[Your instructions]: Pull every line containing the word "agent" from the records.

(Items from a data source)
'''

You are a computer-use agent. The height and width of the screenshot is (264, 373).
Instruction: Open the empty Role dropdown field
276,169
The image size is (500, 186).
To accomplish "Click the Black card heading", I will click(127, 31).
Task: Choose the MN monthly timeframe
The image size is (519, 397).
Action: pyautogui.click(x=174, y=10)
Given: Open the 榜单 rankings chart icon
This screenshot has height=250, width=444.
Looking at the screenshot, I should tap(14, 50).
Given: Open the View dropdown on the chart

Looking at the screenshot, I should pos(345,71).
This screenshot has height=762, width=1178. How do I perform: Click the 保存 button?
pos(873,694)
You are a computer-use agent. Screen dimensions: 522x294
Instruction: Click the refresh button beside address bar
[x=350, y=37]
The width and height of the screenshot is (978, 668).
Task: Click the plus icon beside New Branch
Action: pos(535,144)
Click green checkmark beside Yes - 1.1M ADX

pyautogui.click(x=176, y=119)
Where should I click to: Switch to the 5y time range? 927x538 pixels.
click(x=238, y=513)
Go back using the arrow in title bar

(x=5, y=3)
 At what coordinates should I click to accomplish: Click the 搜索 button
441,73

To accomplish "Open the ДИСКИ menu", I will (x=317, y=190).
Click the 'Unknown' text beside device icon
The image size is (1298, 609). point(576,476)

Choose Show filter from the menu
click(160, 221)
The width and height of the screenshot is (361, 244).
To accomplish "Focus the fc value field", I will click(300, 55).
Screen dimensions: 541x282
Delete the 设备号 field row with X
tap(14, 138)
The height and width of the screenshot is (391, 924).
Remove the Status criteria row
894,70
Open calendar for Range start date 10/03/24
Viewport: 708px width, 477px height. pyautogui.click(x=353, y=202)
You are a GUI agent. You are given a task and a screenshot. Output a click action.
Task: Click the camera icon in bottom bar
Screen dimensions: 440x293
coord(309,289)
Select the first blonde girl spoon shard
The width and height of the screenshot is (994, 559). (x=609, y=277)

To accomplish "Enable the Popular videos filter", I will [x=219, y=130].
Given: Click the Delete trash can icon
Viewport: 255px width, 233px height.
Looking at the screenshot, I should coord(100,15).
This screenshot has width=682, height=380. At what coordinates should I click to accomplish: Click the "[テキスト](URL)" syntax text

'''

[Your response]:
You are a computer-use agent. The height and width of the screenshot is (264, 373).
You are a computer-use agent. Screen dimensions: 522x294
You are a GUI agent. You are given a task and a screenshot. Output a click action.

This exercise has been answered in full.